■ THE PROBLEM
Render every line of the items below as a JSON list of strings, with one string per line and no entries for blank lines.
----
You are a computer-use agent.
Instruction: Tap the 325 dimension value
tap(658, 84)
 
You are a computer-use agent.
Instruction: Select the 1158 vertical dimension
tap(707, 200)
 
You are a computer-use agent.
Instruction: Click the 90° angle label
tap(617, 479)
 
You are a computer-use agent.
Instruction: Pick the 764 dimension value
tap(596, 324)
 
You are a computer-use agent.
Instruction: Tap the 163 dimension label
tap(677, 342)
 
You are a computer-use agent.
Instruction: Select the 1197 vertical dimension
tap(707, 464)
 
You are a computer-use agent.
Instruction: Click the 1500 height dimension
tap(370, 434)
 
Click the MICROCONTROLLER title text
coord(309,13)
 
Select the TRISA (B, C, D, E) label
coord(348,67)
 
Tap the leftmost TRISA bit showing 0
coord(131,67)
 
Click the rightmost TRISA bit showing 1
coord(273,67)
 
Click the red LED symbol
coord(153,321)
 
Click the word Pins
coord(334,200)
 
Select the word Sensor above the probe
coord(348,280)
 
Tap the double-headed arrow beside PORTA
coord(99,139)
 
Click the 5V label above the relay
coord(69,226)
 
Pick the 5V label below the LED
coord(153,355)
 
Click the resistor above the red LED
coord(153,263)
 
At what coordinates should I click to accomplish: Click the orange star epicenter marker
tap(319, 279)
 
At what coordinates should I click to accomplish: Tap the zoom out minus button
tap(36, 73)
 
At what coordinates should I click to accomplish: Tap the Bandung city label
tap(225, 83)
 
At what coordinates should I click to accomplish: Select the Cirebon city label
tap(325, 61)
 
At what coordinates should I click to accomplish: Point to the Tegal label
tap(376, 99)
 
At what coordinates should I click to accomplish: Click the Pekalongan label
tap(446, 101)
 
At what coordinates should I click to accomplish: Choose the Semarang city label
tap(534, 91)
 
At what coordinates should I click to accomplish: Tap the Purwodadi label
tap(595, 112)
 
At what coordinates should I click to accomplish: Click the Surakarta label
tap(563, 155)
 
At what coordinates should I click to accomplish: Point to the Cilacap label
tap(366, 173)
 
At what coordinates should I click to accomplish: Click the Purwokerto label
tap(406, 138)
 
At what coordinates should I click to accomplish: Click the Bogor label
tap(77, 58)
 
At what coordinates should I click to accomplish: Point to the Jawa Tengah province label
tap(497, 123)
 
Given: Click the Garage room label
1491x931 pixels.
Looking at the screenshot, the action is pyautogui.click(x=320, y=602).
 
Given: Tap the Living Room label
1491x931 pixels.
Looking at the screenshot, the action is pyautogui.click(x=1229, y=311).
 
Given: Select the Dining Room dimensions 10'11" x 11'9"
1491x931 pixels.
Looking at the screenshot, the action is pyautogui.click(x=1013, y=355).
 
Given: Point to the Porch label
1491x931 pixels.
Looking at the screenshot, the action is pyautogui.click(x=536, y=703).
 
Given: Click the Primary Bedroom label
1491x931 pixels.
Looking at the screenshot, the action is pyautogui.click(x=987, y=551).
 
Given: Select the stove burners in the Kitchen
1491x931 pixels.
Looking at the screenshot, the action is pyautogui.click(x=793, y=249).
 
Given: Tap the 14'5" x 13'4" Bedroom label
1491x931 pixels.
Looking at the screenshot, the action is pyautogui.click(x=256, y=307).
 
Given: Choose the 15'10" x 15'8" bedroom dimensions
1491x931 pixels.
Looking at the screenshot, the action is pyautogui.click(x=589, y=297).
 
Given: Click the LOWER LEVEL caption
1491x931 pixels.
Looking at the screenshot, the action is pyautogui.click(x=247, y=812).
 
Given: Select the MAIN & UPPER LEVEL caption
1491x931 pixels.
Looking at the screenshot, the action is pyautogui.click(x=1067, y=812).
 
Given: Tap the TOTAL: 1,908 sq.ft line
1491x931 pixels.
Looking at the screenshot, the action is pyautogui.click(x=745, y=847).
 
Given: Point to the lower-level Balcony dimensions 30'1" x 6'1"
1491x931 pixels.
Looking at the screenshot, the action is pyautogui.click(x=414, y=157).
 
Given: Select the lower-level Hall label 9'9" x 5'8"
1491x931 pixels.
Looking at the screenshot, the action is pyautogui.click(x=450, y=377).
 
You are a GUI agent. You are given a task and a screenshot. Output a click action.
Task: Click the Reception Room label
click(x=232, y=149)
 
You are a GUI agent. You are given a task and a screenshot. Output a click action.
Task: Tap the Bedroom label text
----
■ RESULT FOR THIS TASK
[
  "You are a computer-use agent.",
  "Instruction: Tap the 325 dimension value",
  "tap(658, 84)",
  "You are a computer-use agent.",
  "Instruction: Select the 1158 vertical dimension",
  "tap(707, 200)",
  "You are a computer-use agent.",
  "Instruction: Click the 90° angle label",
  "tap(617, 479)",
  "You are a computer-use agent.",
  "Instruction: Pick the 764 dimension value",
  "tap(596, 324)",
  "You are a computer-use agent.",
  "Instruction: Tap the 163 dimension label",
  "tap(677, 342)",
  "You are a computer-use agent.",
  "Instruction: Select the 1197 vertical dimension",
  "tap(707, 464)",
  "You are a computer-use agent.",
  "Instruction: Click the 1500 height dimension",
  "tap(370, 434)",
  "Click the MICROCONTROLLER title text",
  "coord(309,13)",
  "Select the TRISA (B, C, D, E) label",
  "coord(348,67)",
  "Tap the leftmost TRISA bit showing 0",
  "coord(131,67)",
  "Click the rightmost TRISA bit showing 1",
  "coord(273,67)",
  "Click the red LED symbol",
  "coord(153,321)",
  "Click the word Pins",
  "coord(334,200)",
  "Select the word Sensor above the probe",
  "coord(348,280)",
  "Tap the double-headed arrow beside PORTA",
  "coord(99,139)",
  "Click the 5V label above the relay",
  "coord(69,226)",
  "Pick the 5V label below the LED",
  "coord(153,355)",
  "Click the resistor above the red LED",
  "coord(153,263)",
  "At what coordinates should I click to accomplish: Click the orange star epicenter marker",
  "tap(319, 279)",
  "At what coordinates should I click to accomplish: Tap the zoom out minus button",
  "tap(36, 73)",
  "At what coordinates should I click to accomplish: Tap the Bandung city label",
  "tap(225, 83)",
  "At what coordinates should I click to accomplish: Select the Cirebon city label",
  "tap(325, 61)",
  "At what coordinates should I click to accomplish: Point to the Tegal label",
  "tap(376, 99)",
  "At what coordinates should I click to accomplish: Click the Pekalongan label",
  "tap(446, 101)",
  "At what coordinates should I click to accomplish: Choose the Semarang city label",
  "tap(534, 91)",
  "At what coordinates should I click to accomplish: Tap the Purwodadi label",
  "tap(595, 112)",
  "At what coordinates should I click to accomplish: Click the Surakarta label",
  "tap(563, 155)",
  "At what coordinates should I click to accomplish: Point to the Cilacap label",
  "tap(366, 173)",
  "At what coordinates should I click to accomplish: Click the Purwokerto label",
  "tap(406, 138)",
  "At what coordinates should I click to accomplish: Click the Bogor label",
  "tap(77, 58)",
  "At what coordinates should I click to accomplish: Point to the Jawa Tengah province label",
  "tap(497, 123)",
  "Given: Click the Garage room label",
  "1491x931 pixels.",
  "Looking at the screenshot, the action is pyautogui.click(x=320, y=602).",
  "Given: Tap the Living Room label",
  "1491x931 pixels.",
  "Looking at the screenshot, the action is pyautogui.click(x=1229, y=311).",
  "Given: Select the Dining Room dimensions 10'11\" x 11'9\"",
  "1491x931 pixels.",
  "Looking at the screenshot, the action is pyautogui.click(x=1013, y=355).",
  "Given: Point to the Porch label",
  "1491x931 pixels.",
  "Looking at the screenshot, the action is pyautogui.click(x=536, y=703).",
  "Given: Click the Primary Bedroom label",
  "1491x931 pixels.",
  "Looking at the screenshot, the action is pyautogui.click(x=987, y=551).",
  "Given: Select the stove burners in the Kitchen",
  "1491x931 pixels.",
  "Looking at the screenshot, the action is pyautogui.click(x=793, y=249).",
  "Given: Tap the 14'5\" x 13'4\" Bedroom label",
  "1491x931 pixels.",
  "Looking at the screenshot, the action is pyautogui.click(x=256, y=307).",
  "Given: Choose the 15'10\" x 15'8\" bedroom dimensions",
  "1491x931 pixels.",
  "Looking at the screenshot, the action is pyautogui.click(x=589, y=297).",
  "Given: Click the LOWER LEVEL caption",
  "1491x931 pixels.",
  "Looking at the screenshot, the action is pyautogui.click(x=247, y=812).",
  "Given: Select the MAIN & UPPER LEVEL caption",
  "1491x931 pixels.",
  "Looking at the screenshot, the action is pyautogui.click(x=1067, y=812).",
  "Given: Tap the TOTAL: 1,908 sq.ft line",
  "1491x931 pixels.",
  "Looking at the screenshot, the action is pyautogui.click(x=745, y=847).",
  "Given: Point to the lower-level Balcony dimensions 30'1\" x 6'1\"",
  "1491x931 pixels.",
  "Looking at the screenshot, the action is pyautogui.click(x=414, y=157).",
  "Given: Select the lower-level Hall label 9'9\" x 5'8\"",
  "1491x931 pixels.",
  "Looking at the screenshot, the action is pyautogui.click(x=450, y=377).",
  "You are a GUI agent. You are given a task and a screenshot. Output a click action.",
  "Task: Click the Reception Room label",
  "click(x=232, y=149)",
  "You are a GUI agent. You are given a task and a screenshot. Output a click action.",
  "Task: Tap the Bedroom label text"
]